ZONA
DE LEITURA
Por Manoel Herzog
Por Manoel Herzog
Durante
a guerra de Troia Heitor, general e filho do rei, matou Patroclo, o
amigo-amante de Aquiles. Tomado da dor da perda, o herói épico pelejou com
determinação até subjugar o exército inimigo e matar Heitor. Não satisfeito de
só matar, amarrou o corpo aos cavalos de sua tropa e ficou esculachando,
arrastando o defunto na areia durante vários dias, frente ao inimigo sitiado, e
ao rei de Tróia, Príamo, que assistia inerme o filho ser vilipendiado pela ira
daquela viúva insana que Aquiles se tornara.
Rapaz,
viúva é bicho brabo. Lembro de mainha, nos tempos que pai se foi, chorou,
xingou, blasfemou e tudo, até contra Nosso Senhor. Eu falava, Mainha, se quiete,
Deus não se agrada, e nada, ela xingava, desaforava. Depois serenou.
Agora,
mangar de viúva não mango não. Tem que respeitar, sua dor é a dor de todos nós.
Todos temos um calcanhar.
Homero
era poeta sabido demais, foi inventor das duas famílias de heróis que
conhecemos, 1) o semideus e 2) o homem turbinado. Aquiles e Ulisses. Jesus
Cristo e os Santos. Superman e Batman. Hércules e Prometeu.
A
origem de tudo está num mito filho do Deus supremo com uma mortal, criado por
um pai adotivo que aceita o adultério da esposa, um filho meio humano meio
divino que vive seu tempo na terra e realiza trabalhos, pra no fim ser dado em
sacrifício e subir aos céus, indo viver ao lado do pai: Hercules, e qualquer
semelhança não é mera coincidência.
Aquiles,
na Ilíada, poema épico de Homero, é o tal modelo. Filho da deusa Tétis, foi
banhado no rio Estige ficando invulnerável, à exceção do calcanhar por onde se
o segurou. Ulisses, na Odisseia, segundo poema épico de Homero, não tem origem
divina, é humano, e supera as dificuldades com seu talento. É um descendente
remoto de Hercules, mas não tem origem divina direta. Feito os santos do catolicismo,
que não são filhos de Deus que nem Jesus, mas operam milagres.
Importa-nos
aqui falar de Aquiles, filho direto de Hércules na tradição helênica. Aquiles
amava Patroclo (Hércules amava Iolau), e Patroclo foi morto em combate. A Ilíada
é portanto um poema que se volta sobre o tema da ira. O momento culminante da
obra é quando Aquiles mata Heitor e humilha Príamo, seu pai, açoitando o
cadáver do filho. Depois de dias de chacota, acaba por reconhecer a grandeza do
inimigo, toma-se de compaixão e devolve o corpo de Heitor a Príamo, que então
lhe dá sepultura digna. Embora meio divino, Aquiles tem em si o germe da
intolerância, do ódio, da ignorância. Só o sofrimento digno e calado do rei de
troia vai aos poucos o chamando à realidade. Na grandeza que se espera de um
herói, ele reconhece que abusou e devolve o defunto. Sua ira nasce de uma frustração,
do roubo do objeto de seu amor, seu amiguxo Patroclo. Portanto, temos aqui uma
personagem que não dominou suas paixões, caminho por onde o homem comum atinge
o status de herói, ou santo.
Vivemos
coisa parecida hoje. Ficam aí, arrastando um defunto, e já está é fedendo.

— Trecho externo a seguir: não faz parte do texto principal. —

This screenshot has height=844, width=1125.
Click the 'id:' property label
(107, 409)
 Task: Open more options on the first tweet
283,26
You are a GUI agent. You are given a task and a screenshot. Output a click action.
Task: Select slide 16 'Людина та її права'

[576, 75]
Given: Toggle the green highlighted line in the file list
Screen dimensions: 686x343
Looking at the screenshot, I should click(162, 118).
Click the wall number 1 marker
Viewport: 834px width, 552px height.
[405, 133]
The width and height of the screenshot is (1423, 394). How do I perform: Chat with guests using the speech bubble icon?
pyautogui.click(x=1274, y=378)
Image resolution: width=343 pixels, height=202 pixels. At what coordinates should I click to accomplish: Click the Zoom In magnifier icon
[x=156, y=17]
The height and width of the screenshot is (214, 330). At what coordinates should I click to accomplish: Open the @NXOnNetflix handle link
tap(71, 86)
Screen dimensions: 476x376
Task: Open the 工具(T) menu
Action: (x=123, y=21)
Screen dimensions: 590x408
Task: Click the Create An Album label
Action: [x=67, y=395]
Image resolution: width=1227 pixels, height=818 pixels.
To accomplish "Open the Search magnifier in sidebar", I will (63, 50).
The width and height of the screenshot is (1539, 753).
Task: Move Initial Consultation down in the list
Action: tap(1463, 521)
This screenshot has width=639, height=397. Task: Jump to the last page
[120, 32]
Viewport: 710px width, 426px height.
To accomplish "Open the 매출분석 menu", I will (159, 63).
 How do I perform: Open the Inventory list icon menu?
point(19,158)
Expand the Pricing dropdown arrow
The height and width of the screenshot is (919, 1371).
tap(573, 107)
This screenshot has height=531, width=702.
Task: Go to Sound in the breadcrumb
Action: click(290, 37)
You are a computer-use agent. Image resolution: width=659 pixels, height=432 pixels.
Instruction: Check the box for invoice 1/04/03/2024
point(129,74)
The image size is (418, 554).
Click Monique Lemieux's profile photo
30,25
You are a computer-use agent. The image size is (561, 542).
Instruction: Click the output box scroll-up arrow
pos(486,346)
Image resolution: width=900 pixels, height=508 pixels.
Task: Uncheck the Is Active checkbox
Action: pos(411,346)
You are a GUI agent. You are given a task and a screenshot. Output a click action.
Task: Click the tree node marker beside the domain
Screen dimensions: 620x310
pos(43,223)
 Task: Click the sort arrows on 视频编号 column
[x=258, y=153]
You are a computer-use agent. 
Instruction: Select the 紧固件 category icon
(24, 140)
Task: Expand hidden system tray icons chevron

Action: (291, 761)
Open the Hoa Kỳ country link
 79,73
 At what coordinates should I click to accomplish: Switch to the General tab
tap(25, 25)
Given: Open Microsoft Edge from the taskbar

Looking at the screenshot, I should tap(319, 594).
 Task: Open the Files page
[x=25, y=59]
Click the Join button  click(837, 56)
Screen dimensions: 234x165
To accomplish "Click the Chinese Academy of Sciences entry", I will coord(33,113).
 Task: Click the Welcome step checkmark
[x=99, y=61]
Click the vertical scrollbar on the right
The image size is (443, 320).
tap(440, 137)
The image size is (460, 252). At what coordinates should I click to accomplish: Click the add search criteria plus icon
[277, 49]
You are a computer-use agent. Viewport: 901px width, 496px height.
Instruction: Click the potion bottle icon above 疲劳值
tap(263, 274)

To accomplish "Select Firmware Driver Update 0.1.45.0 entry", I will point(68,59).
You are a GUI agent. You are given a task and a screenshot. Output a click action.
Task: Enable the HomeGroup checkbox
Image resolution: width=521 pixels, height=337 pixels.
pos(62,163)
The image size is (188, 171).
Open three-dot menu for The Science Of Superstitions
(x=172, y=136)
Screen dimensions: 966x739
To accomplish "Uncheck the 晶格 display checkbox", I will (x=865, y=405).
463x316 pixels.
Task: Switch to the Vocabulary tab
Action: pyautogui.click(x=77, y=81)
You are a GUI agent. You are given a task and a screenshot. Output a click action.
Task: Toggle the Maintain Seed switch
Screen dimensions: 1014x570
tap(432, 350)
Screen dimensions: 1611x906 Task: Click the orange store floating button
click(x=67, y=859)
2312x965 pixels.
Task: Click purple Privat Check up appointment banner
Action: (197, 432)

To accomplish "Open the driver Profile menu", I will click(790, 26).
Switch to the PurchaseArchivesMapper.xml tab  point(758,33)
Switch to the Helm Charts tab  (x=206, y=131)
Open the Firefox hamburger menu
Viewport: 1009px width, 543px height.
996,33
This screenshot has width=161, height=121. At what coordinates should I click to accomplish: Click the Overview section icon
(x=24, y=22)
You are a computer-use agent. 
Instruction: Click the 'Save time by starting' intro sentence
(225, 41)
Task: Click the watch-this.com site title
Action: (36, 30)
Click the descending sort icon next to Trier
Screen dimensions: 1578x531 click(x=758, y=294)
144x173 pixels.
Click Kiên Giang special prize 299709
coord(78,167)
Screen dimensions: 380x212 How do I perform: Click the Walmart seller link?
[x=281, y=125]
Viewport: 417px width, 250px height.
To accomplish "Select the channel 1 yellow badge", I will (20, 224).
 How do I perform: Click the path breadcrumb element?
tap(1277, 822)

Devolva-se, que enterrem pra acabar logo esse luto infame. Movidos por paixão,
direitistas choram a morte de seu general. A esquerda, feito Aquiles, foi lá e
matou, de pirraça. Ganhou-se, o inimigo não merece piedade, mas talvez já se
tenha arrastado demais esse cadáver. Bora consolidar a Grécia que, não
esqueçamos, é um balaio de gato formado de ilhas divergentes entre si, que
precisam, mais do que nunca, se unir em torno de um ideal comum. Só se faz isso
falando a mesma língua, aprenda-se com os gregos. Acima de tudo: nunca se deve
esquecer que todos temos um calcanhar vulnerável do cacete.